Problem description:
In the listing below, rewrite the stretch from the line containing "Image resolution: width=1024" through the end of the listing, replacing "calendar picker" with "date picker" and keeping everything else the same. Reproduce only that stretch, and omit the pictures.
===============
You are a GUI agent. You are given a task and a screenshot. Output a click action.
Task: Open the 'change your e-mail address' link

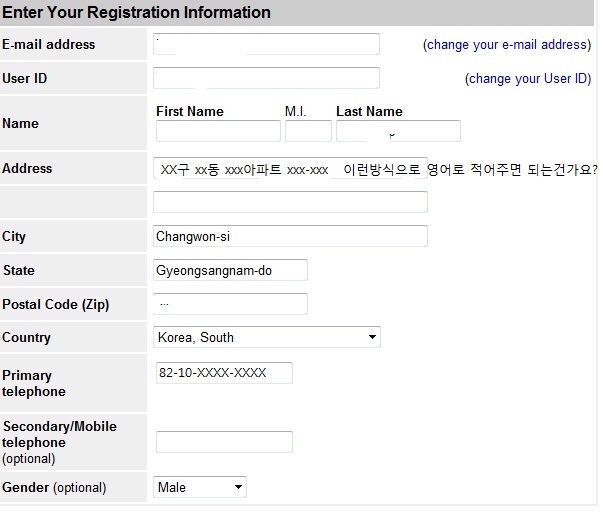click(507, 45)
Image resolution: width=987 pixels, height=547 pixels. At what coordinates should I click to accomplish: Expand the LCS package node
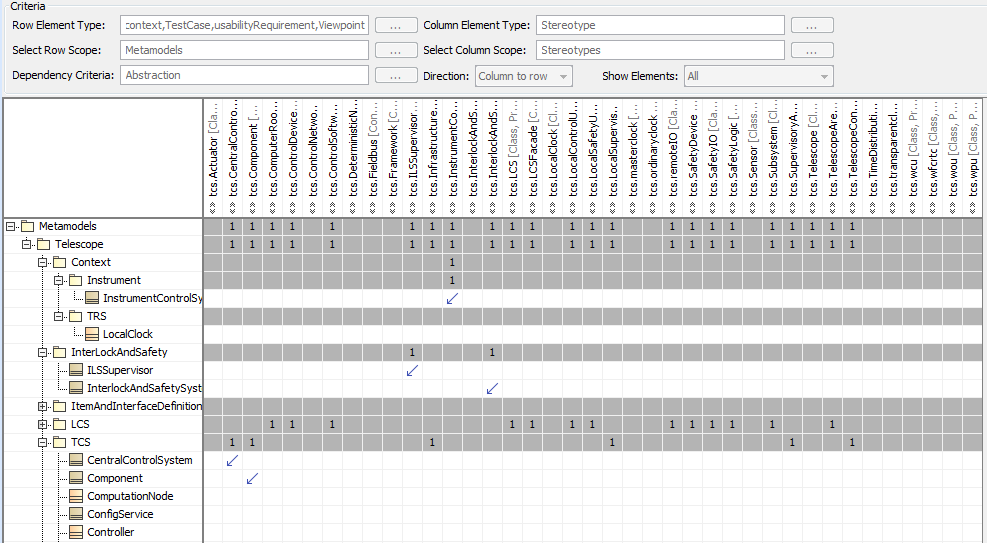pyautogui.click(x=42, y=424)
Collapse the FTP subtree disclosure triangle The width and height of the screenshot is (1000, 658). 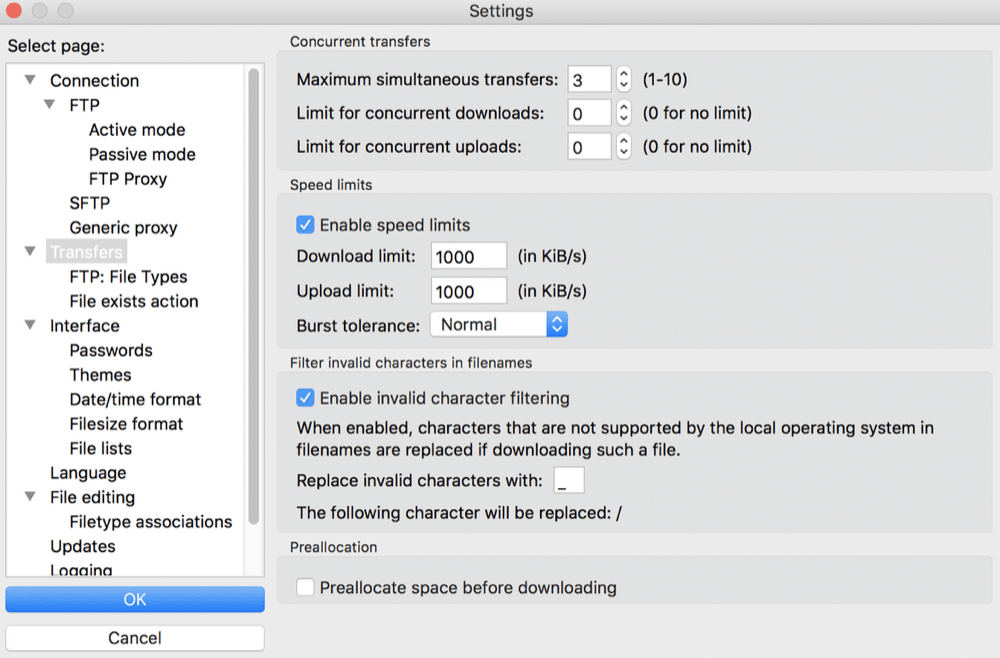point(48,104)
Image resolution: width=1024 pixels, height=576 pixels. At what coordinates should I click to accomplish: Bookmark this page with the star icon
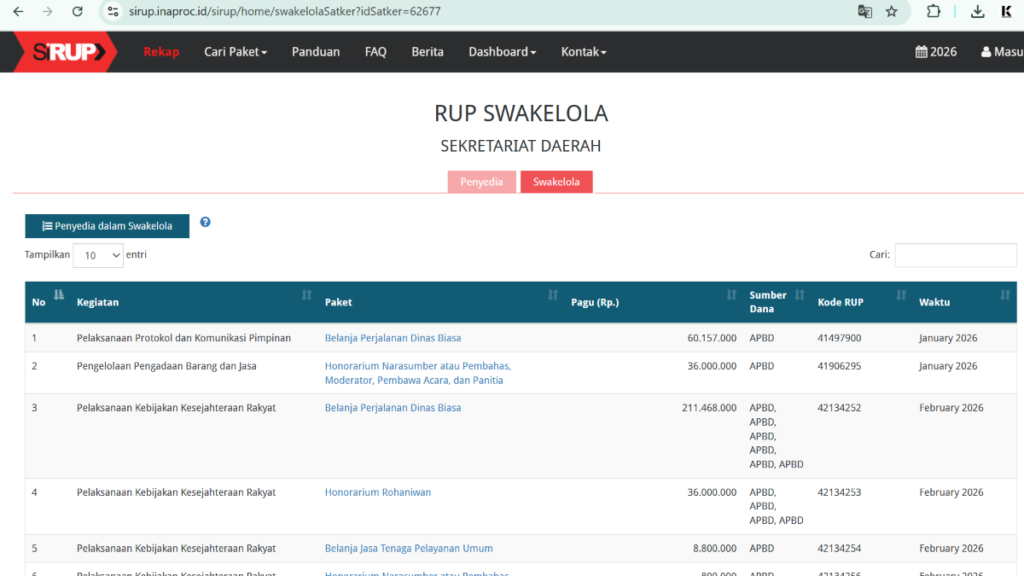coord(891,12)
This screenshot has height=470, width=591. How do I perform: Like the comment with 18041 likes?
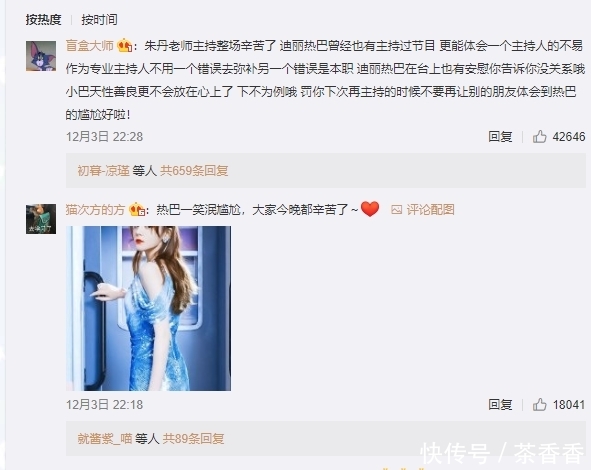pyautogui.click(x=559, y=404)
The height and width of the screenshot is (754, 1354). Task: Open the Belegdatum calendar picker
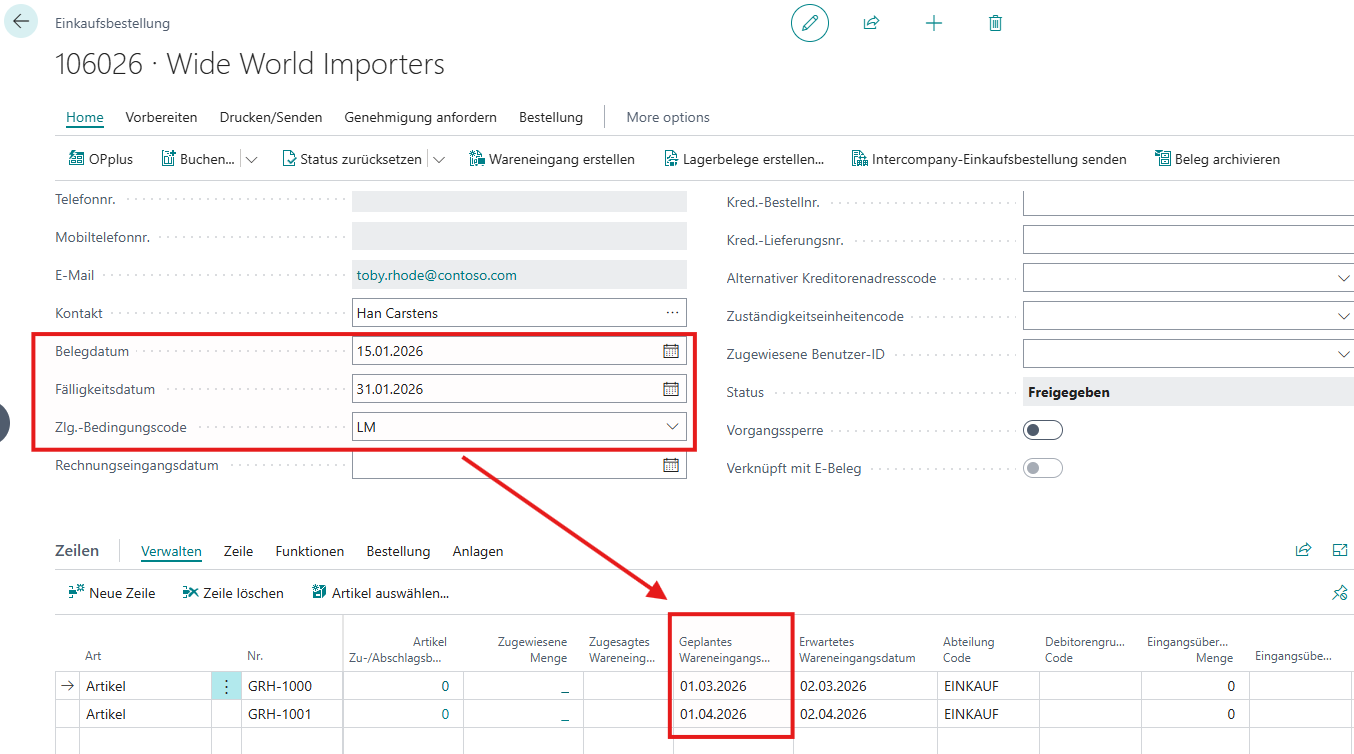tap(671, 351)
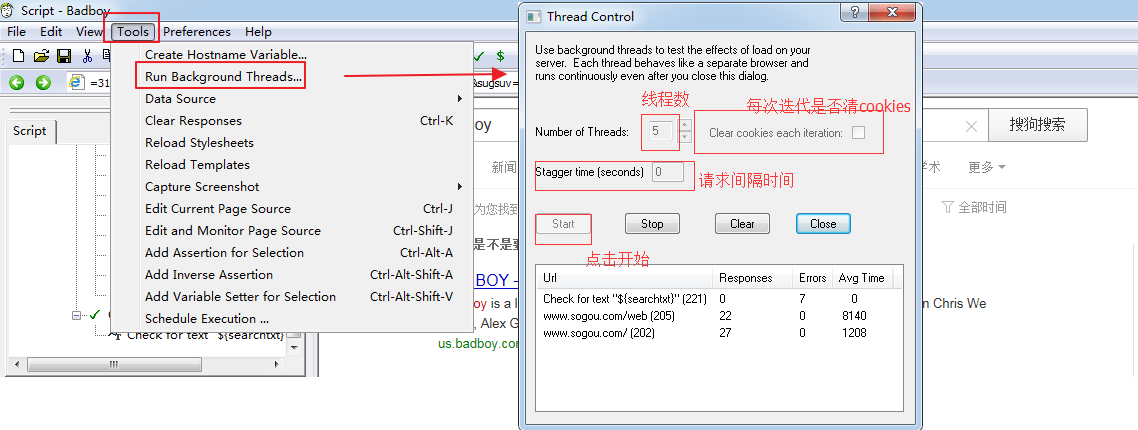1138x430 pixels.
Task: Collapse the checked step tree node
Action: click(x=77, y=315)
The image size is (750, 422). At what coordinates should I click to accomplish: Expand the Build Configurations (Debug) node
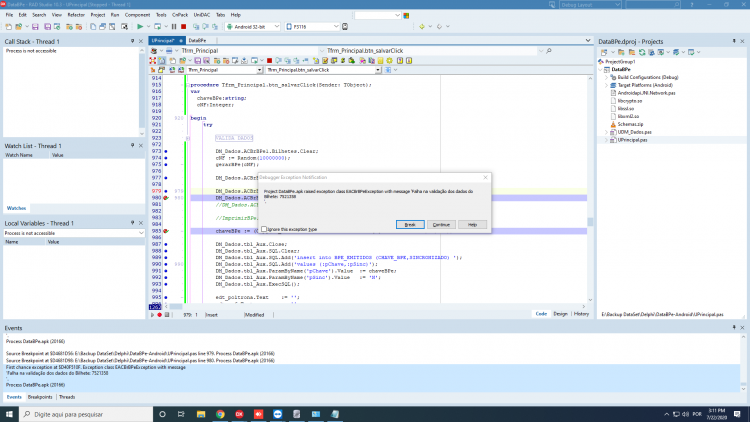[607, 77]
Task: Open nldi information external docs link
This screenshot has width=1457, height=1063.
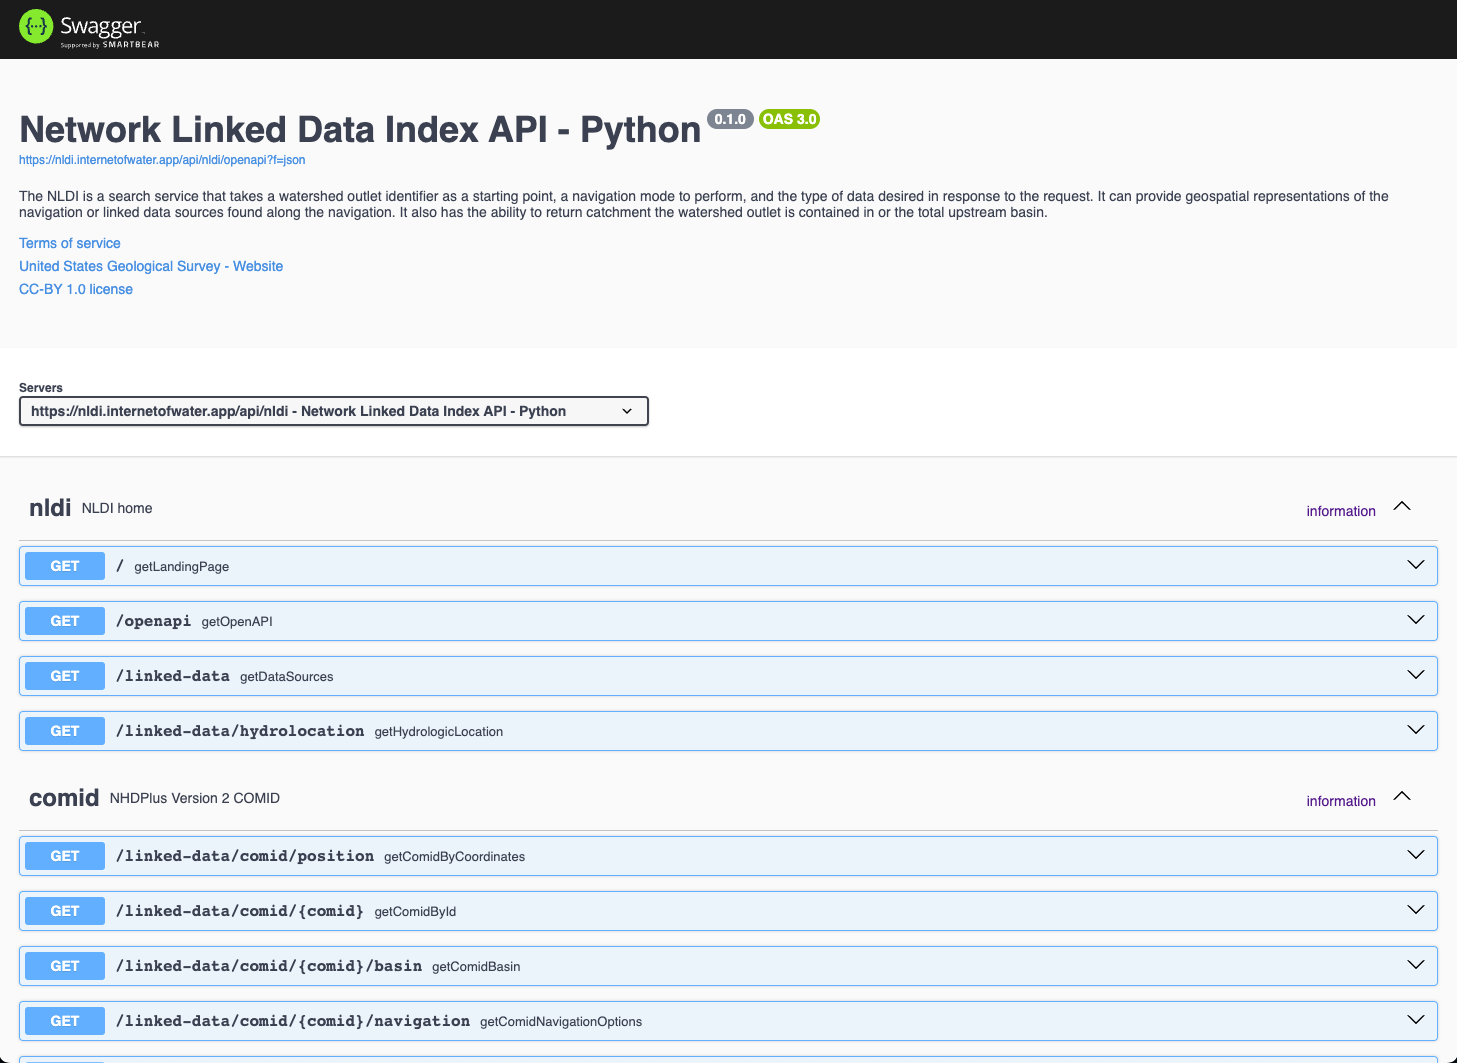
===============
Worked answer:
Image resolution: width=1024 pixels, height=576 pixels. At what coordinates should I click to accomplish: Bookmark this page with the star icon
coord(891,12)
This screenshot has height=470, width=591. How do I perform: Like the comment with 18041 likes?
pyautogui.click(x=559, y=404)
The height and width of the screenshot is (754, 1354). Task: Open the Belegdatum date picker
tap(671, 351)
1138x430 pixels.
Task: Collapse the checked step tree node
Action: click(x=77, y=315)
The image size is (750, 422). At what coordinates should I click to accomplish: Expand the Build Configurations (Debug) node
[607, 77]
Task: Open nldi information external docs link
This screenshot has width=1457, height=1063.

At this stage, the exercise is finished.